#### Written problem A:
How many lines in the rows below contain the word "round"? Tally them and give the number only.

#### Provided text:
● ● ● ● ●
ITW Global Tire Repair Terms and Conditions of Sale

  1. Acceptance. The following terms and conditions of sale are applicable to all sales of Products or Services, and all quotations, order acknowledgements, and invoices from all Automotive divisions and subsidiaries of ITW Global Tire Repair, an Illinois Tool Works Inc. business (“ITWGTR”) and to all Purchase Orders from ITWGTR’s customers (“Purchasers”) with respect to any of the aforementioned business units, and are the only terms and conditions applicable to the sale of ITWGTR’s Products or Services, except those relating solely to quantities, shipping instructions, or descriptions of the products set forth in Purchaser’s Purchase Orders (collectively, “Purchase Order Terms”). Purchase Orders, if accepted by ITWGTR, are accepted subject to the terms and conditions set forth herein. ITWGTR HEREBY REJECTS ANY ADDITIONAL OR DIFFERENT TERMS OR CONDITIONS PROPOSED BY PURCHASER, WHETHER OR NOT CONTAINED IN ANY OF PURCHASER’S BUSINESS FORMS OR ON PURCHASER’S WEBSITE, AND SUCH ADDITIONAL OR DIFFERENT TERMS AND CONDITIONS SHALL BE VOID AND OF NO EFFECT. In addition, no site usage agreement or any other click through agreement on a website will have any applicability or binding effect whether or not ITWGTR clicks on an “ok,” “I accept,” or similar acknowledgment. Commencement of any work by ITWGTR or Purchaser’s acceptance of Products or Services (“Products or Services”) called for in said Purchase Order shall constitute its acceptance of the following terms and conditions of sale (these “Terms and Conditions”). Any changes to these terms and conditions must be in writing clearly identifying the change and signed by ITWGTR. In the event of a conflict, the following order of precedence will apply: (a) terms agreed to in writing and executed by an authorized officer of ITWGTR; (b) any ITWGTR quotation, acknowledgment or invoice and all documents incorporated by specific reference herein or therein; (c) these Terms and Conditions.

  2. Quotations. Quotations are only valid in writing and for 30 days from the date of the quotation. All quotations are subject to change or withdrawal without prior notice to Purchaser. ITWGTR may refuse orders and has no obligation to supply Products or Services unless ITWGTR issues an order acknowledgement or upon the shipment of Products or commencement of Services by ITWGTR.

  3. Prices and Payment Terms. Prices are in U.S. Dollars and are subject to change without notice. If a raw material, component, or service provider raises its prices, or imposes a surcharge on ITWGTR, ITWGTR reserves the right to increase prices and/or surcharge Purchaser and Purchaser agrees to accept such price increase or surcharge until the term of such price increase or surcharge or until the termination of the contract to which these terms and conditions apply is reached. All purchase orders (“Orders”) are accepted subject to ITWGTR’s price in effect at time of order. Prices do not include any sales, use, value-added or other taxes, import duties, license fees or like charges (“Fees”) related to the sale, importation or use of Products or Services, and Purchaser is responsible for those Fees. If ITWGTR is subsequently required to pay any Fees, Purchaser shall fully defend and indemnify ITWGTR therefor. Unless otherwise expressly agreed to by ITWGTR in writing, terms of payment are 30 days net from the date of ITWGTR’s invoice. In the event of Purchaser’s failure to pay ITWGTR’s invoice(s) or of any late invoice payments by Purchaser, ITWGTR reserves the right to take any or all of the following actions: (a) any actions allowable under law; (b) withhold shipment of goods; (c) demand the return of previously shipped goods; (d) institute new payment terms; and/or (e) cancel any purchase orders. In addition, Purchaser agrees to pay interest on overdue invoices at the rate of 1.5% per month, but not higher than the highest rate permitted by law. Purchaser’s inspection rights herein will not affect the payment terms. Under no circumstances will Purchaser have a right of set-off. If Purchaser fails to make any payment as required, Purchaser agrees to indemnify ITWGTR for all associated costs incurred by ITWGTR, including reasonable attorney fees and court costs.
● ● ● ● ●
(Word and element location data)

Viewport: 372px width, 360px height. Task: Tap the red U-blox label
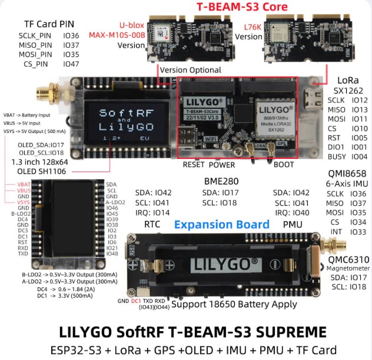point(131,25)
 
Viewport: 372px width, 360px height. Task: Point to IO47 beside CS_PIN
point(71,64)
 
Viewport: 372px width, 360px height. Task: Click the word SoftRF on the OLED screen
point(118,112)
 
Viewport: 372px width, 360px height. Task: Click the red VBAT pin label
point(22,185)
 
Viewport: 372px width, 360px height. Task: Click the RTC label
point(152,224)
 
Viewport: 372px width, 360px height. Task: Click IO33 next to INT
point(358,232)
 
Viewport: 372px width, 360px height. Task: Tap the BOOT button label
point(284,165)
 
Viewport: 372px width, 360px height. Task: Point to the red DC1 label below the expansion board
point(136,301)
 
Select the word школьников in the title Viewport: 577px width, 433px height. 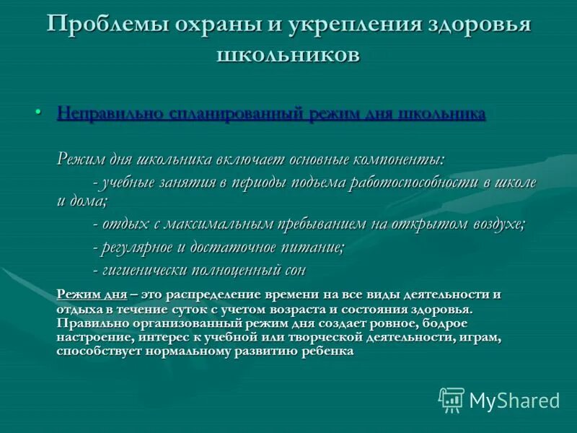click(288, 55)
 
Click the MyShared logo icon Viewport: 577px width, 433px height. click(452, 400)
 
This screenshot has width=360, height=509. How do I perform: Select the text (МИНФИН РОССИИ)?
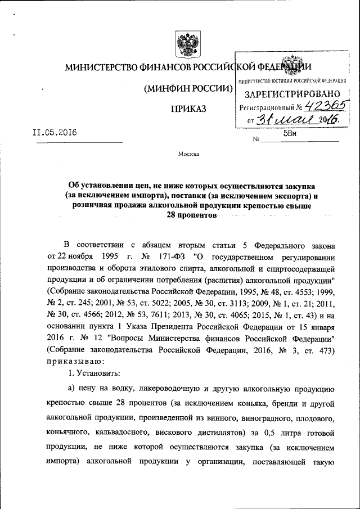[x=188, y=89]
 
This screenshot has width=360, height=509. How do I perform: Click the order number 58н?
[x=298, y=134]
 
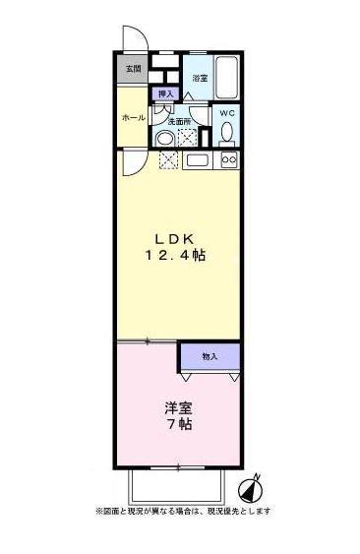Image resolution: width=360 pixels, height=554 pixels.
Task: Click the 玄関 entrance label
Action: tap(133, 70)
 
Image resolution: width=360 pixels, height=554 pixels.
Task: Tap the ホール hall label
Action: tap(133, 117)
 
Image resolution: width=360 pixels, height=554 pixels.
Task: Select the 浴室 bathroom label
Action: tap(200, 77)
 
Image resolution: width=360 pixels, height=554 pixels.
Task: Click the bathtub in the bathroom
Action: tap(226, 76)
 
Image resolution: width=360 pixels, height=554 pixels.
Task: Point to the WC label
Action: tap(226, 113)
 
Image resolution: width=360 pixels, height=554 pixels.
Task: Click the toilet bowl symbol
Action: tap(227, 132)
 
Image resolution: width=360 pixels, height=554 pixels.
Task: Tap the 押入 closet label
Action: tap(166, 93)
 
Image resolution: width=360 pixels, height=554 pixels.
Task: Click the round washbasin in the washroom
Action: tap(166, 137)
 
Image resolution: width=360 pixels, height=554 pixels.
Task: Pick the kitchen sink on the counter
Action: tap(198, 159)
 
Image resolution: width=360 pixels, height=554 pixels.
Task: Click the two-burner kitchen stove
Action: tap(227, 159)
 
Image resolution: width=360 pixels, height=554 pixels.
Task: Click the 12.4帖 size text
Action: tap(179, 256)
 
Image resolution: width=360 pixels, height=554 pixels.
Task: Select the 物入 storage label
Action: tap(209, 355)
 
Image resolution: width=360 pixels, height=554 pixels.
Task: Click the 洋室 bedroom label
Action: tap(178, 406)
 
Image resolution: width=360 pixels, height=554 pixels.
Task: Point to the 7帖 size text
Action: tap(178, 424)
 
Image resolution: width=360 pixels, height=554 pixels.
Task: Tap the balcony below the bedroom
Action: tap(178, 483)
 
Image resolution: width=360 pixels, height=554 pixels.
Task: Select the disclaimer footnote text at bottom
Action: tap(182, 512)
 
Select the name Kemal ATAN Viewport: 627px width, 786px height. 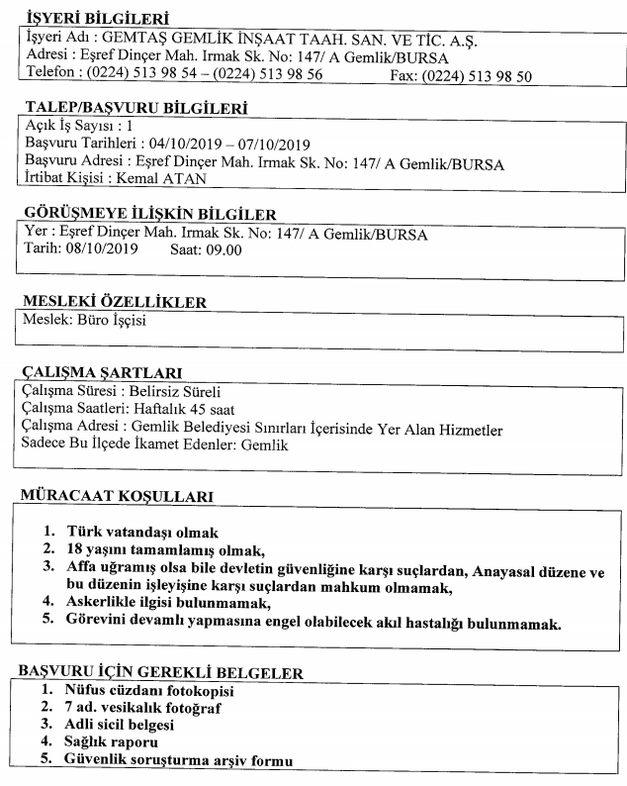(x=155, y=179)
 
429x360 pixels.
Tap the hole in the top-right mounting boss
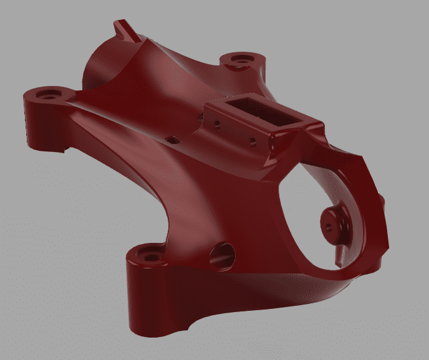click(x=240, y=60)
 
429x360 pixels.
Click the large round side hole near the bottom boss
click(x=223, y=253)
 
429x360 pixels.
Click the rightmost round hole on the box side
click(x=253, y=141)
● ● ● ● ●
#### Written problem B:
Do these statements agree with the terms and conditions of sale above? Answer yes or no for each, quoting the deciding words from the terms and conditions of sale. (i) Quotations are valid for 30 days from the date of the quotation. (ii) The Purchaser may exercise a right of set-off. (iii) Overdue invoices carry interest at 2% per month.

#### Exercise response A:
3

#### Exercise response B:
(i) Yes: "Quotations are only valid in writing and for 30 days from the date of the quotation."
(ii) No: "Under no circumstances will Purchaser have a right of set-off."
(iii) No: "Purchaser agrees to pay interest on overdue invoices at the rate of 1.5% per month"